The Presbyterian Church where it was preformed was consecrated in the late 1700's, serving the rural plantation and farming gentry of the community that resided on the island. It is large for what was then, and still mostly is, a rural church, elegantly austere, proudly conservative and traditional. It is also furnished with the most uncomfortable pews I have ever had reason to sit in for an hour and a half.
As I sat there, contemplating the sanctity of the occasion, I could not help but remember the previous three times that found me in attendance; the funeral of the young lady who was to be the Matron of Honor at my son's wedding, my son's wedding, and the funeral of my son's first born, lost to us before drawing his first breath. Occasions of great joy or deep sadness, each marked with a profoundly meaningful sacrament.
Whilst I am not a congregant I know many of the members, so I feel somewhat like a distant cousin, but still a member of this close-knit family.
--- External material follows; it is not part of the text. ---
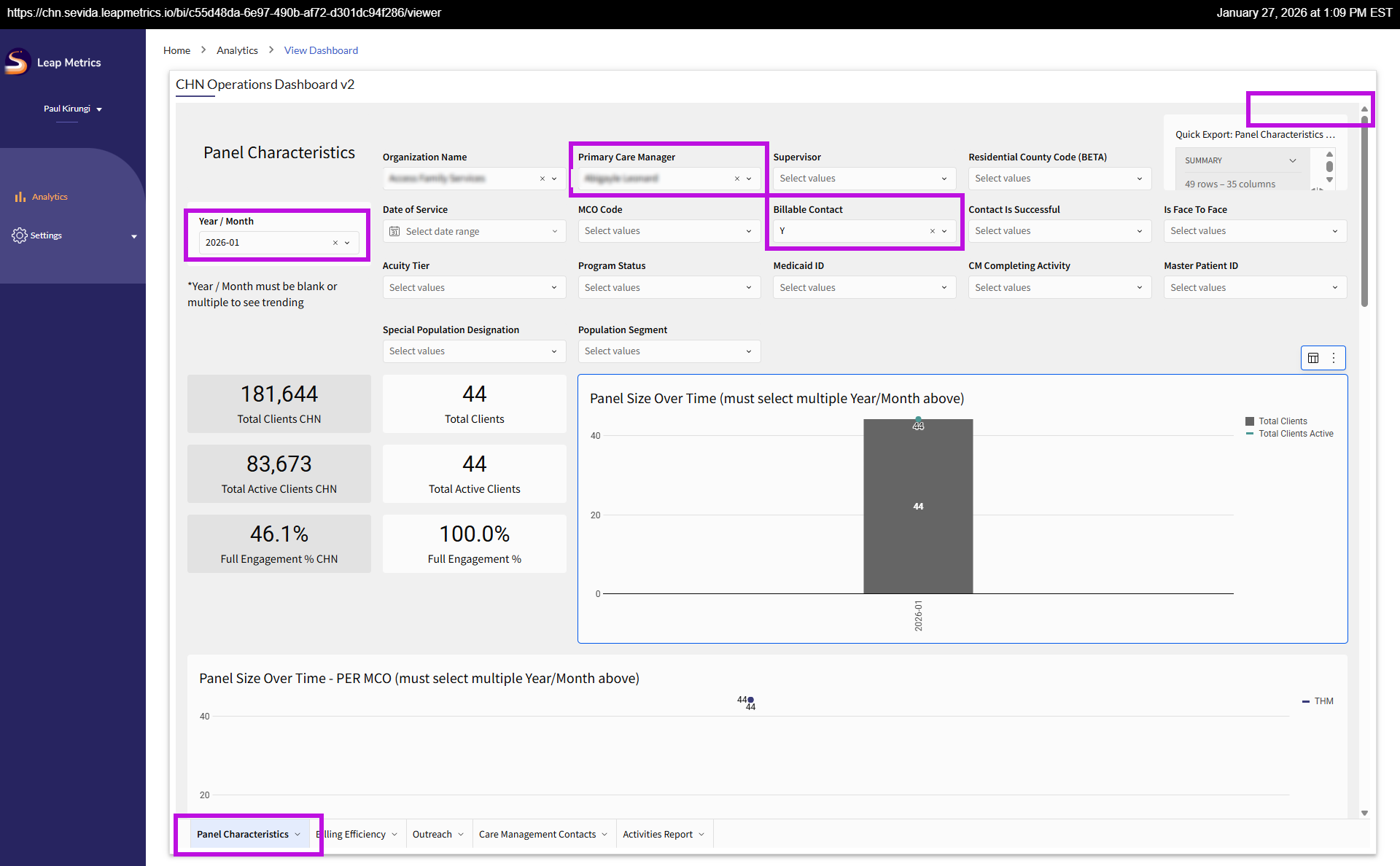Screen dimensions: 1400x866
Task: Open chart table view icon
Action: (1313, 358)
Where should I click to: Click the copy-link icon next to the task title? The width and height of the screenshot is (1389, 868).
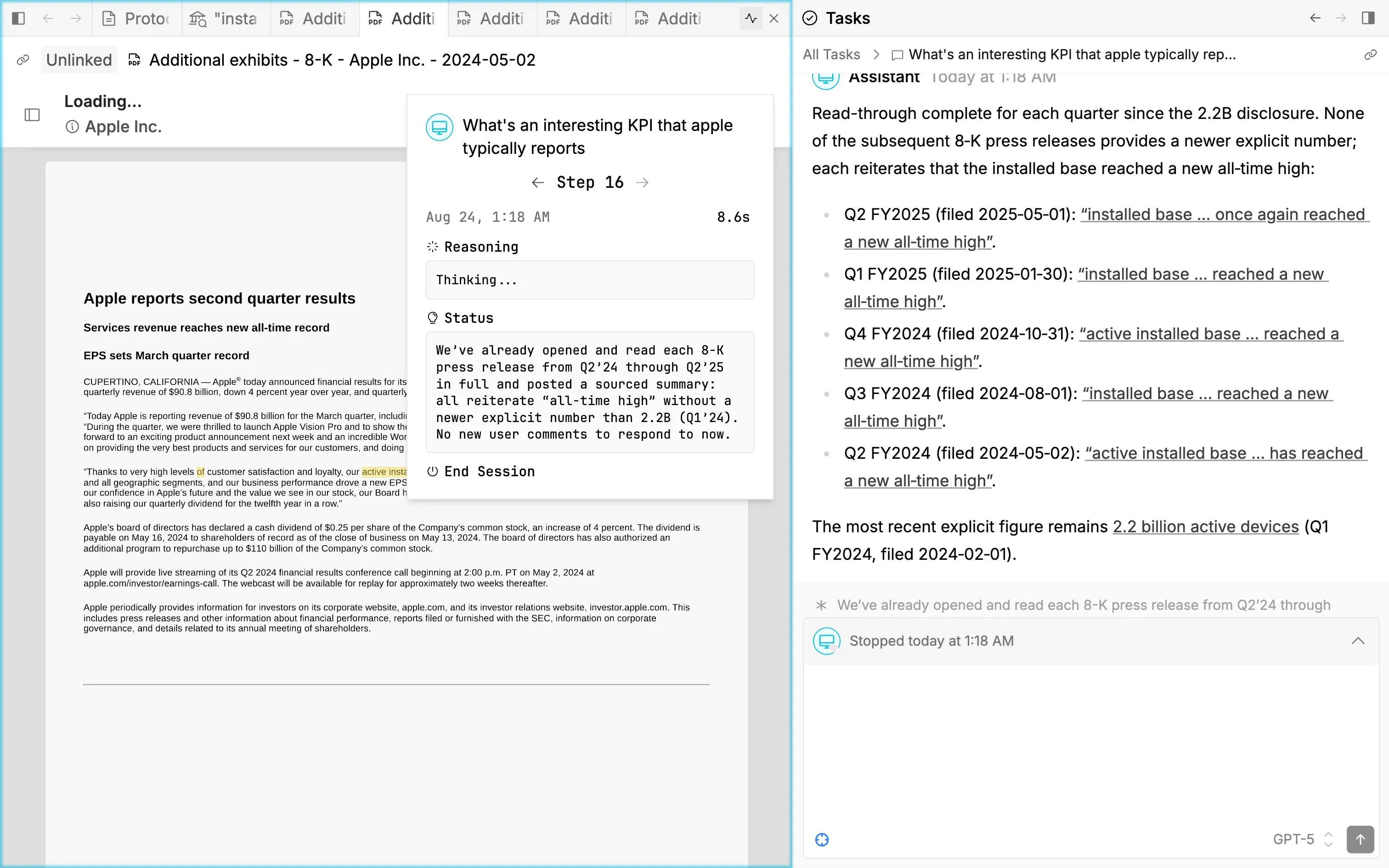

I know the importance of their faith and the expression of it in their lives.
Looking around at all the familiar faces my thoughts naturally wandered to pandemic issues and how they, specifically, would fare. People that have intertwined with my life for all these many years now, people that I care about; people that have helped me celebrate and mourn, people that participated in important spiritual sacraments and rituals marking life changing events.
During a moderate to severe pandemic our gatherings for worship and religious sacraments will be either voluntarily or compulsorily closed. During the very time that we will need to draw upon the strength that our rituals impart they will be unavailable.
Physical preparation for a pandemic is of paramount importance, as our very lives, and the lives of those we love and treasure may depend on how well we are physically prepared. The religious communities have been grossly, dare I say sinfully, negligent in getting the potential threat and preparedness message out.
One is left assuming they do not espouse the physical preparations because they have not "bought into" the reality of the potential threat. Conferences of Religious Leaders have been held where the threat of a possible severe pandemic has been specifically addressed, ignorance is not the reason.
If the religious leaders have not bought into the PanFlu threat how can they prepare to meet the spiritual needs of their memberships? Simple answer: They can't.
I have marked my running agenda to contact the minister of my son and daughter-in-law's church, the church that plays such a central role in their lives, the church that celebrates and performs the important rituals so meaningful to so many. I will take my message of PanFlu preparations, physical and spiritual to him, a man who takes shepherding his flock with seriousness and singularly focused dedication.
As I write this I am reminded of Jesus' own words: Who hath ears to hear, let him hear.